Working data START

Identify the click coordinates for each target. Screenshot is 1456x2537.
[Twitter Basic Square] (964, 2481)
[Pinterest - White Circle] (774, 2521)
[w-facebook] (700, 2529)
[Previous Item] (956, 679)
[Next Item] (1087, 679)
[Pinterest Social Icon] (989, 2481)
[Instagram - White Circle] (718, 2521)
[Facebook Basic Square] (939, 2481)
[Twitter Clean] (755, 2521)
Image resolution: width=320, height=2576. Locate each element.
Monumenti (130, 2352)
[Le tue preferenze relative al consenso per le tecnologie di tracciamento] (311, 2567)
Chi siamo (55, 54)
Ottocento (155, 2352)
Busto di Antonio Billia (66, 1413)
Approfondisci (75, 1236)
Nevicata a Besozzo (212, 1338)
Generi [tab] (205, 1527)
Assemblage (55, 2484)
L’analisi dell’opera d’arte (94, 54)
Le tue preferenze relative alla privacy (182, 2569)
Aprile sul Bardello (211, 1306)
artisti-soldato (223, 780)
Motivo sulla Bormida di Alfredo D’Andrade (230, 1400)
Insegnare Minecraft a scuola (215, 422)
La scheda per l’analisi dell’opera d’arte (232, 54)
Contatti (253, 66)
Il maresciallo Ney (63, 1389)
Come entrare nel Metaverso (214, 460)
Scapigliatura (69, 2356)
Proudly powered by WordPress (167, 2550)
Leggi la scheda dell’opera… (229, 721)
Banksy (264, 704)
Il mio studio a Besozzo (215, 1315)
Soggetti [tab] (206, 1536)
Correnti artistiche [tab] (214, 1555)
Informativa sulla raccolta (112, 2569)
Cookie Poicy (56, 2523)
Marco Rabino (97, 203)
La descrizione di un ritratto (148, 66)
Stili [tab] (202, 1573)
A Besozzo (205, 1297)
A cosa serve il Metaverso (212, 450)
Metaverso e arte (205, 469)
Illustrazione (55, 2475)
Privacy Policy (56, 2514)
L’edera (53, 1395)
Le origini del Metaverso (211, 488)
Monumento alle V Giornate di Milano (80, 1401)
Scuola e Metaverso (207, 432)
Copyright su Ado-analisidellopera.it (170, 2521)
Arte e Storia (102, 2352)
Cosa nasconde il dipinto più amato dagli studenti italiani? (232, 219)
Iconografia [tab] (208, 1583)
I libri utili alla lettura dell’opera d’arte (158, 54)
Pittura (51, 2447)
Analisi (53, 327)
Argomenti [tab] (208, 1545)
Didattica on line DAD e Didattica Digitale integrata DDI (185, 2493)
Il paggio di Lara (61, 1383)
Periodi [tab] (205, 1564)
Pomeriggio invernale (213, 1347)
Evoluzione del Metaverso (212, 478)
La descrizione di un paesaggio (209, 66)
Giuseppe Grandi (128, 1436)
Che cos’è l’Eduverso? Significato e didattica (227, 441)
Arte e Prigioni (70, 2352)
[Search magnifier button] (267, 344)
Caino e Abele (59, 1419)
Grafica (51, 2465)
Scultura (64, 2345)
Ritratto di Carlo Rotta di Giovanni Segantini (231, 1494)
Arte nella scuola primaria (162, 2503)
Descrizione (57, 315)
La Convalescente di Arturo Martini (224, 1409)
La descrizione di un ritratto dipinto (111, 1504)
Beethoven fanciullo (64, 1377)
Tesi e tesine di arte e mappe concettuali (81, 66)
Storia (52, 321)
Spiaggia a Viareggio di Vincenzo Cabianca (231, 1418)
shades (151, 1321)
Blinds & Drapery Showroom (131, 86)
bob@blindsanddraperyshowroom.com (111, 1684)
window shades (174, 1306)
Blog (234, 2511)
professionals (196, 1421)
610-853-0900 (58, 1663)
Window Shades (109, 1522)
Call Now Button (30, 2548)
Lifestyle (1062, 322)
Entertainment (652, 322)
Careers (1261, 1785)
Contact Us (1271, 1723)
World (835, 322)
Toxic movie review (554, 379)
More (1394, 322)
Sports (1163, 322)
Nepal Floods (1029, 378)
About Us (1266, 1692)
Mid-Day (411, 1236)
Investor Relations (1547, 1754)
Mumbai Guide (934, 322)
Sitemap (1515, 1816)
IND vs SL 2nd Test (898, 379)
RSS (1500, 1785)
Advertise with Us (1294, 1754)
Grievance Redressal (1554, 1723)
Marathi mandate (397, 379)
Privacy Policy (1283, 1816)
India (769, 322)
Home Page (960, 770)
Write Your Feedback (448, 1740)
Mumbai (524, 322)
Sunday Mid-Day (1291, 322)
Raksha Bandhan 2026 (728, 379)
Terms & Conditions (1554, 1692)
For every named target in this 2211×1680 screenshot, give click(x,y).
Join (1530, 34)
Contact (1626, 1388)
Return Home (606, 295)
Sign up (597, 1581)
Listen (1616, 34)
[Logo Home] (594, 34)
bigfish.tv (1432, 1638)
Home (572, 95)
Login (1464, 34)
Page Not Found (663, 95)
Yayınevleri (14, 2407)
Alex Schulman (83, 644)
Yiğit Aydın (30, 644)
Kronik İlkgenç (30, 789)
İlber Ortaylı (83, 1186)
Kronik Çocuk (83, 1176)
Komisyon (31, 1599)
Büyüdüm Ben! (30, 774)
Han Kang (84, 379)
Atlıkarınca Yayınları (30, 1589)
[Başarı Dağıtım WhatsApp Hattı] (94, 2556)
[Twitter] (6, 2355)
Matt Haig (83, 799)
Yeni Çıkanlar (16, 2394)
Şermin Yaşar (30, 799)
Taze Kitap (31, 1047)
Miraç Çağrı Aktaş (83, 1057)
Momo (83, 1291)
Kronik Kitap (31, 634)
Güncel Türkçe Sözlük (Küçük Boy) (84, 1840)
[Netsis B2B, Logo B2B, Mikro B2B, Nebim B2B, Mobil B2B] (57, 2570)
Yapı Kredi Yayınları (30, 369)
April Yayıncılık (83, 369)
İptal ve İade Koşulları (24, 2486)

Working data END

== Task to complete ==
The entries above must be returned exactly.

== Result of the task ==
Identify the click coordinates for each target. Screenshot is 1456x2537.
[Twitter Basic Square] (964, 2481)
[Pinterest - White Circle] (774, 2521)
[w-facebook] (700, 2529)
[Previous Item] (956, 679)
[Next Item] (1087, 679)
[Pinterest Social Icon] (989, 2481)
[Instagram - White Circle] (718, 2521)
[Facebook Basic Square] (939, 2481)
[Twitter Clean] (755, 2521)
Image resolution: width=320, height=2576. Locate each element.
Monumenti (130, 2352)
[Le tue preferenze relative al consenso per le tecnologie di tracciamento] (311, 2567)
Chi siamo (55, 54)
Ottocento (155, 2352)
Busto di Antonio Billia (66, 1413)
Approfondisci (75, 1236)
Nevicata a Besozzo (212, 1338)
Generi [tab] (205, 1527)
Assemblage (55, 2484)
L’analisi dell’opera d’arte (94, 54)
Le tue preferenze relative alla privacy (182, 2569)
Aprile sul Bardello (211, 1306)
artisti-soldato (223, 780)
Motivo sulla Bormida di Alfredo D’Andrade (230, 1400)
Insegnare Minecraft a scuola (215, 422)
La scheda per l’analisi dell’opera d’arte (232, 54)
Contatti (253, 66)
Il maresciallo Ney (63, 1389)
Come entrare nel Metaverso (214, 460)
Scapigliatura (69, 2356)
Proudly powered by WordPress (167, 2550)
Leggi la scheda dell’opera… (229, 721)
Banksy (264, 704)
Il mio studio a Besozzo (215, 1315)
Soggetti [tab] (206, 1536)
Correnti artistiche [tab] (214, 1555)
Informativa sulla raccolta (112, 2569)
Cookie Poicy (56, 2523)
Marco Rabino (97, 203)
La descrizione di un ritratto (148, 66)
Stili [tab] (202, 1573)
A Besozzo (205, 1297)
A cosa serve il Metaverso (212, 450)
Metaverso e arte (205, 469)
Illustrazione (55, 2475)
Privacy Policy (56, 2514)
L’edera (53, 1395)
Le origini del Metaverso (211, 488)
Monumento alle V Giornate di Milano (80, 1401)
Scuola e Metaverso (207, 432)
Copyright su Ado-analisidellopera.it (170, 2521)
Arte e Storia (102, 2352)
Cosa nasconde il dipinto più amato dagli studenti italiani? (232, 219)
Iconografia [tab] (208, 1583)
I libri utili alla lettura dell’opera d’arte (158, 54)
Pittura (51, 2447)
Analisi (53, 327)
Argomenti [tab] (208, 1545)
Didattica on line DAD e Didattica Digitale integrata DDI (185, 2493)
Il paggio di Lara (61, 1383)
Periodi [tab] (205, 1564)
Pomeriggio invernale (213, 1347)
Evoluzione del Metaverso (212, 478)
La descrizione di un paesaggio (209, 66)
Giuseppe Grandi (128, 1436)
Che cos’è l’Eduverso? Significato e didattica (227, 441)
Arte e Prigioni (70, 2352)
[Search magnifier button] (267, 344)
Caino e Abele (59, 1419)
Grafica (51, 2465)
Scultura (64, 2345)
Ritratto di Carlo Rotta di Giovanni Segantini (231, 1494)
Arte nella scuola primaria (162, 2503)
Descrizione (57, 315)
La Convalescente di Arturo Martini (224, 1409)
La descrizione di un ritratto dipinto (111, 1504)
Beethoven fanciullo (64, 1377)
Tesi e tesine di arte e mappe concettuali (81, 66)
Storia (52, 321)
Spiaggia a Viareggio di Vincenzo Cabianca (231, 1418)
shades (151, 1321)
Blinds & Drapery Showroom (131, 86)
bob@blindsanddraperyshowroom.com (111, 1684)
window shades (174, 1306)
Blog (234, 2511)
professionals (196, 1421)
610-853-0900 (58, 1663)
Window Shades (109, 1522)
Call Now Button (30, 2548)
Lifestyle (1062, 322)
Entertainment (652, 322)
Careers (1261, 1785)
Contact Us (1271, 1723)
World (835, 322)
Toxic movie review (554, 379)
More (1394, 322)
Sports (1163, 322)
Nepal Floods (1029, 378)
About Us (1266, 1692)
Mid-Day (411, 1236)
Investor Relations (1547, 1754)
Mumbai Guide (934, 322)
Sitemap (1515, 1816)
IND vs SL 2nd Test (898, 379)
RSS (1500, 1785)
Advertise with Us (1294, 1754)
Grievance Redressal (1554, 1723)
Marathi mandate (397, 379)
Privacy Policy (1283, 1816)
India (769, 322)
Home Page (960, 770)
Write Your Feedback (448, 1740)
Mumbai (524, 322)
Sunday Mid-Day (1291, 322)
Raksha Bandhan 2026 (728, 379)
Terms & Conditions (1554, 1692)
For every named target in this 2211×1680 screenshot, give click(x,y).
Join (1530, 34)
Contact (1626, 1388)
Return Home (606, 295)
Sign up (597, 1581)
Listen (1616, 34)
[Logo Home] (594, 34)
bigfish.tv (1432, 1638)
Home (572, 95)
Login (1464, 34)
Page Not Found (663, 95)
Yayınevleri (14, 2407)
Alex Schulman (83, 644)
Yiğit Aydın (30, 644)
Kronik İlkgenç (30, 789)
İlber Ortaylı (83, 1186)
Kronik Çocuk (83, 1176)
Komisyon (31, 1599)
Büyüdüm Ben! (30, 774)
Han Kang (84, 379)
Atlıkarınca Yayınları (30, 1589)
[Başarı Dağıtım WhatsApp Hattı] (94, 2556)
[Twitter] (6, 2355)
Matt Haig (83, 799)
Yeni Çıkanlar (16, 2394)
Şermin Yaşar (30, 799)
Taze Kitap (31, 1047)
Miraç Çağrı Aktaş (83, 1057)
Momo (83, 1291)
Kronik Kitap (31, 634)
Güncel Türkçe Sözlük (Küçük Boy) (84, 1840)
[Netsis B2B, Logo B2B, Mikro B2B, Nebim B2B, Mobil B2B] (57, 2570)
Yapı Kredi Yayınları (30, 369)
April Yayıncılık (83, 369)
İptal ve İade Koşulları (24, 2486)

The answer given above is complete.